PROBLEM REQUIREMENTS: The stretch wanted below opens at the line containing "ローライフレックス・アクセサリー (484, 1983)" and closes at the line containing "あえてフィルム話（銀塩話） (477, 2119)". Please return it exactly, with no other lines.

[Opening DATA TO PROCESS section]

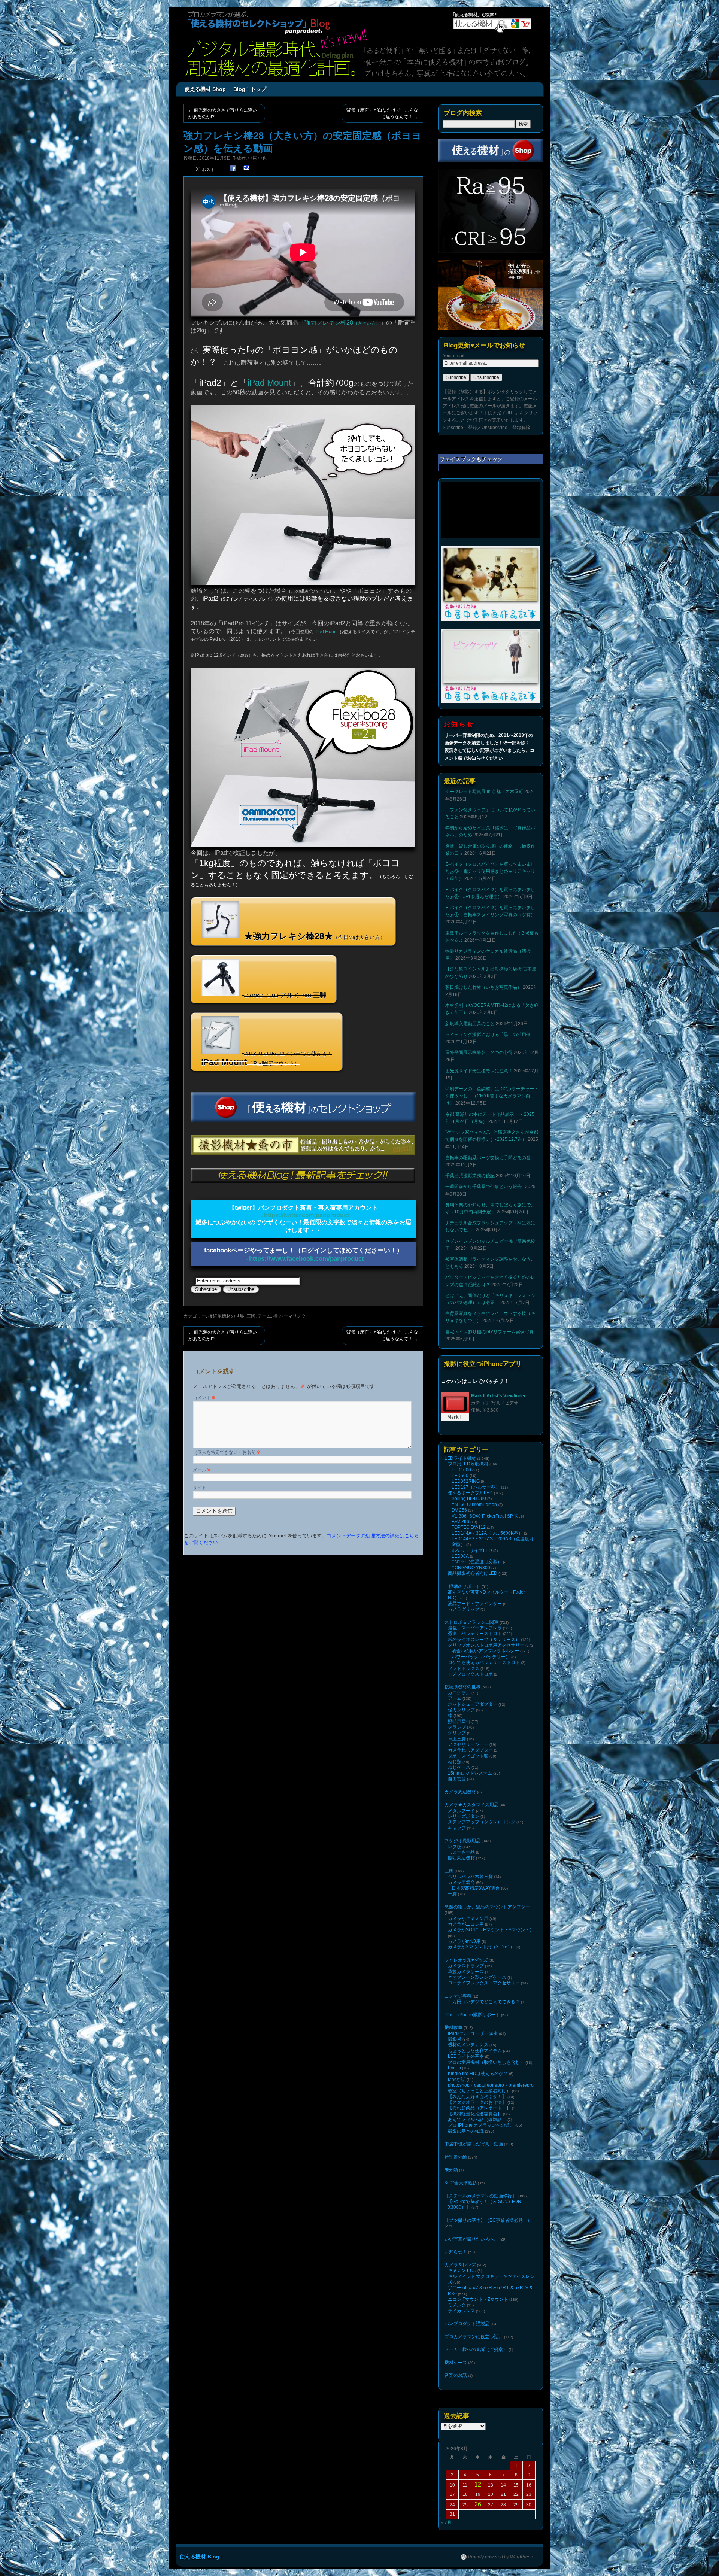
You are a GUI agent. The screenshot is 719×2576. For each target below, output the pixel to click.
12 (477, 2484)
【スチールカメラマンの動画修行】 (480, 2196)
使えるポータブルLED (470, 1492)
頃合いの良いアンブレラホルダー (485, 1650)
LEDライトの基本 (466, 2056)
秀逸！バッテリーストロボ (475, 1633)
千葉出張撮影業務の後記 (470, 1175)
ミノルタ (457, 2305)
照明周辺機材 (461, 1857)
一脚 (452, 1893)
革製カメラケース (466, 1971)
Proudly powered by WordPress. (501, 2557)
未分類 (451, 2169)
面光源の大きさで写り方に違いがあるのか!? (222, 113)
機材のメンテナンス (468, 2044)
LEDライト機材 (460, 1458)
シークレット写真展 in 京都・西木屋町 (484, 791)
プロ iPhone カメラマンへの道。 (481, 2125)
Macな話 (456, 2079)
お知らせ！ (456, 2251)
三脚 (250, 1316)
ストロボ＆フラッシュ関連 (471, 1622)
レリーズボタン (463, 1816)
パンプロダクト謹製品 (467, 2323)
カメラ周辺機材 (460, 1792)
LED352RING (466, 1481)
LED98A (460, 1556)
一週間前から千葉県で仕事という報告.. (484, 1186)
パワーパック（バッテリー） (481, 1656)
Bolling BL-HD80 (469, 1498)
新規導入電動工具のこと (470, 1023)
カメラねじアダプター (470, 1750)
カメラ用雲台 (461, 1882)
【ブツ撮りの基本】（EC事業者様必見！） (488, 2220)
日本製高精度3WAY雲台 (476, 1888)
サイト (199, 1487)
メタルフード (461, 1810)
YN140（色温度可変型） (477, 1561)
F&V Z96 (460, 1521)
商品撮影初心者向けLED (472, 1573)
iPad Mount (269, 383)
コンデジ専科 (458, 1996)
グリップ (457, 1732)
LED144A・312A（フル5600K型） (487, 1533)
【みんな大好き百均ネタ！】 (477, 2096)
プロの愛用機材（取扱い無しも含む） (486, 2062)
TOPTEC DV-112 (469, 1527)
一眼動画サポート (462, 1586)
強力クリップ (461, 1710)
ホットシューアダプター (472, 1704)
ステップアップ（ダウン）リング (481, 1822)
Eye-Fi (454, 2068)
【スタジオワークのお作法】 (477, 2102)
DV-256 (459, 1510)
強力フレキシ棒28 (342, 322)
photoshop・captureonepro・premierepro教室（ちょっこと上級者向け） (491, 2088)
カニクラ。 (459, 1692)
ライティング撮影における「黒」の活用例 (488, 1034)
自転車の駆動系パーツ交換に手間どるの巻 (488, 1157)
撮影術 (454, 2039)
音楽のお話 (456, 2375)
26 (477, 2504)
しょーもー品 (461, 1852)
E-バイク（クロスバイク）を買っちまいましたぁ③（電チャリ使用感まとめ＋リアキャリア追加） (490, 871)
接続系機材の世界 (226, 1316)
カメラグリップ (463, 1609)
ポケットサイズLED (472, 1550)
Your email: (454, 355)
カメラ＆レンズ (460, 2264)
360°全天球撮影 (461, 2182)
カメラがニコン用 (466, 1924)
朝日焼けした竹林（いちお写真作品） (483, 987)
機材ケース (456, 2362)
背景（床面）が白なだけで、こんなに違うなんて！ (382, 113)
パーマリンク (292, 1316)
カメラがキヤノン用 (468, 1918)
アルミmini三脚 (285, 995)
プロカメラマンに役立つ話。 (474, 2336)
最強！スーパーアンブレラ (475, 1628)
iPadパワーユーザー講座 (473, 2033)
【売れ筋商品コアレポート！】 (479, 2108)
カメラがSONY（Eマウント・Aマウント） (491, 1929)
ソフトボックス (463, 1668)
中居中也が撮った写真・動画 (474, 2144)
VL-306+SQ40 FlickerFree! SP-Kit (486, 1516)
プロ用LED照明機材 (468, 1464)
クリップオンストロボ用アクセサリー (486, 1645)
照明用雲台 (459, 1721)
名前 (254, 1452)
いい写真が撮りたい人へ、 (471, 2239)
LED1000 (461, 1470)
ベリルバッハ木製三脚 (470, 1876)
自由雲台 (457, 1778)
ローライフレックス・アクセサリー (484, 1983)
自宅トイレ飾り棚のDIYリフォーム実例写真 (489, 1331)
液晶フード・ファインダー (475, 1603)
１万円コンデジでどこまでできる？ (484, 2001)
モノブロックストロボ (470, 1674)
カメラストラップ (466, 1965)
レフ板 (454, 1846)
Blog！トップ (249, 89)
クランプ (457, 1727)
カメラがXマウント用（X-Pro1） (481, 1947)
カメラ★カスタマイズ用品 (471, 1804)
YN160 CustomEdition (474, 1504)
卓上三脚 (457, 1738)
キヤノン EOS (462, 2270)
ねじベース (459, 1767)
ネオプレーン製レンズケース (477, 1977)
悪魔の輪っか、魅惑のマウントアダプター (487, 1907)
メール (202, 1470)
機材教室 (453, 2027)
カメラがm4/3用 (464, 1941)
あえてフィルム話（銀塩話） (477, 2119)
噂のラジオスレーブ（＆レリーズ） (484, 1639)
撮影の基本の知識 (466, 2131)
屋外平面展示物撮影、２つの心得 (479, 1052)
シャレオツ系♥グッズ (466, 1960)
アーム (264, 1316)
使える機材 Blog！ (202, 2556)
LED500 (460, 1475)
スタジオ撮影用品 (462, 1840)
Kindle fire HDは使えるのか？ (478, 2073)
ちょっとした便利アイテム (475, 2050)
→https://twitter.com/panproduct (303, 1215)
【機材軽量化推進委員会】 (475, 2114)
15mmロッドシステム (470, 1773)
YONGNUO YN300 (471, 1567)
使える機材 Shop (205, 89)
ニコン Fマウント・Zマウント (478, 2299)
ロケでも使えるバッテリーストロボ (484, 1662)
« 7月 (446, 2522)
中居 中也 (257, 158)
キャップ (457, 1828)
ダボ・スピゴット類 (468, 1756)
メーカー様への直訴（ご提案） (476, 2349)
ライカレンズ (461, 2311)
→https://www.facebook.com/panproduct (303, 1258)
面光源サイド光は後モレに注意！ (479, 1070)
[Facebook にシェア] (233, 168)
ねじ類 (454, 1761)
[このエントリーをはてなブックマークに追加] (246, 168)
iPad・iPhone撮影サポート (472, 2014)
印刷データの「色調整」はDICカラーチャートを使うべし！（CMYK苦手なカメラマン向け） (492, 1096)
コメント (204, 1397)
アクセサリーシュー (468, 1744)
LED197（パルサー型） (476, 1487)
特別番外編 (456, 2157)
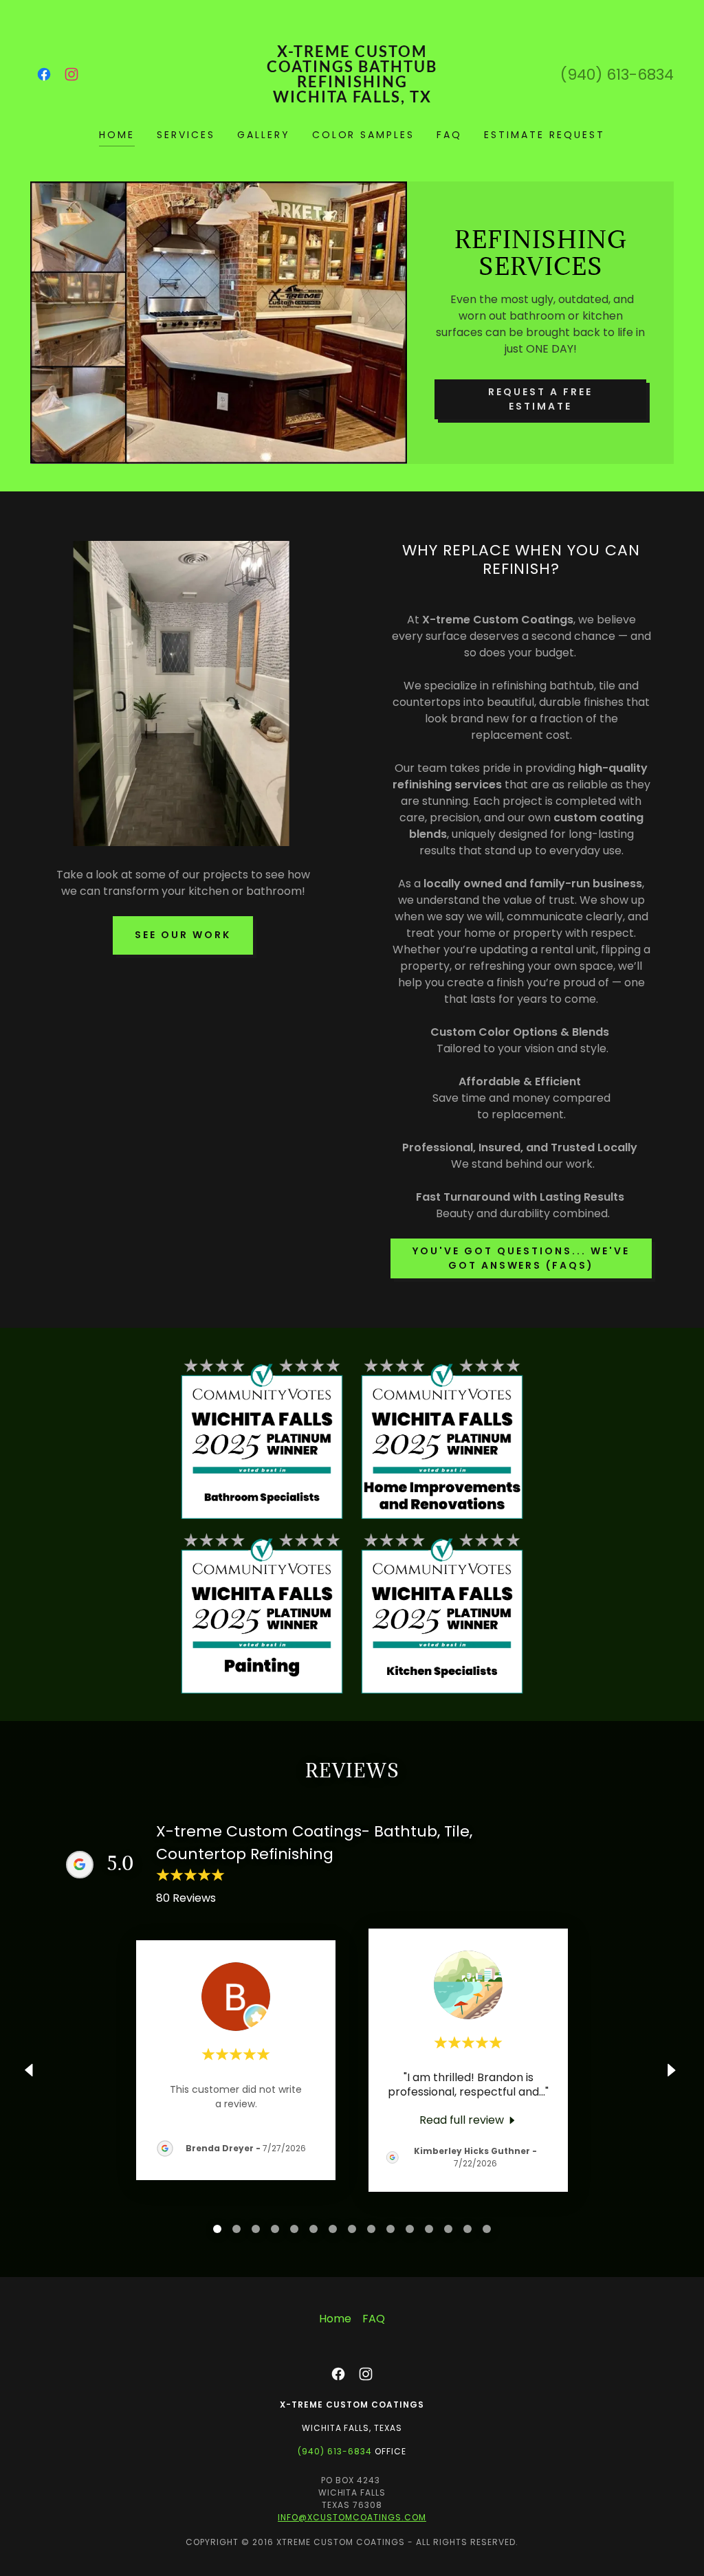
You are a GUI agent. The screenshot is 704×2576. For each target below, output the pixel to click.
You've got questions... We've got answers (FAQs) (521, 1258)
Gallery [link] (263, 135)
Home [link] (117, 135)
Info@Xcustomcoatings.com (352, 2517)
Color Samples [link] (363, 135)
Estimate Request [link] (544, 135)
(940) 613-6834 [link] (617, 74)
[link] (44, 74)
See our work (183, 935)
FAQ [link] (449, 135)
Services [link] (186, 135)
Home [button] (335, 2319)
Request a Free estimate (540, 399)
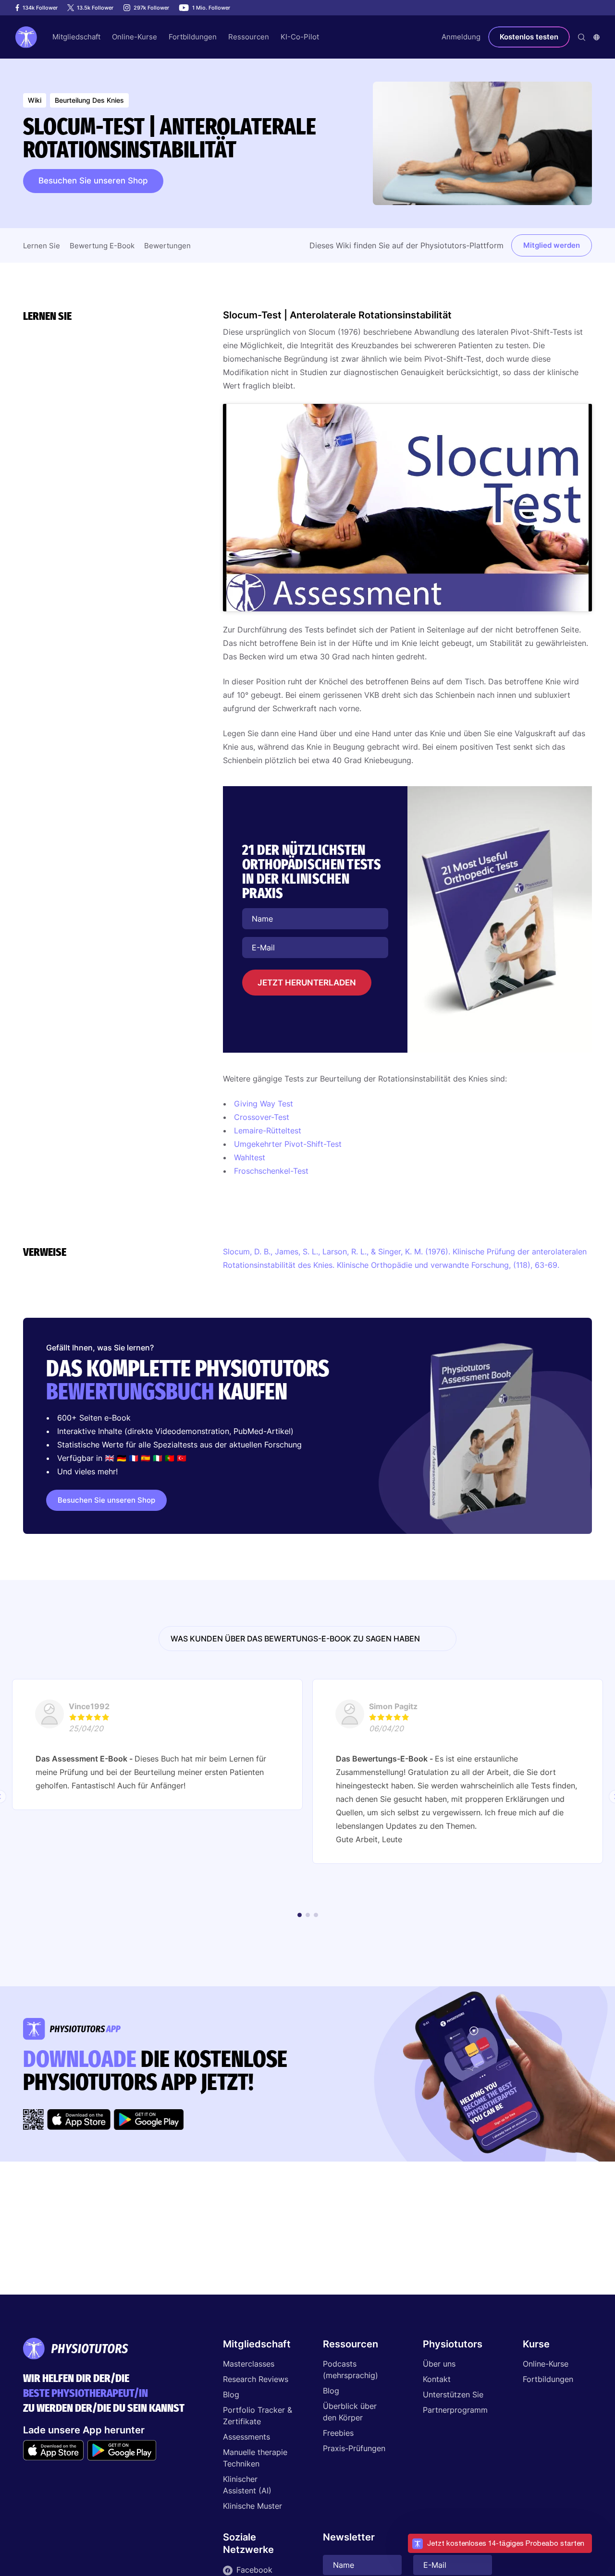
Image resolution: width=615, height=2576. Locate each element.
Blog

[Closing DATA TO PROCESS section]

ANSWER FOR THIS EXERCISE:
ローライフレックス・アクセサリー (484, 1983)
自宅トイレ飾り棚のDIYリフォーム実例写真 (489, 1331)
液晶フード・ファインダー (475, 1603)
１万円コンデジでどこまでできる？ (484, 2001)
モノブロックストロボ (470, 1674)
カメラストラップ (466, 1965)
レフ板 (454, 1846)
Blog！トップ (249, 89)
クランプ (457, 1727)
カメラがXマウント用（X-Pro1） (481, 1947)
カメラ★カスタマイズ用品 (471, 1804)
YN160 CustomEdition (474, 1504)
卓上三脚 (457, 1738)
キヤノン EOS (462, 2270)
ねじベース (459, 1767)
ネオプレーン製レンズケース (477, 1977)
悪魔の輪っか、魅惑のマウントアダプター (487, 1907)
メール (202, 1470)
機材教室 (453, 2027)
カメラがm4/3用 (464, 1941)
あえてフィルム話（銀塩話） (477, 2119)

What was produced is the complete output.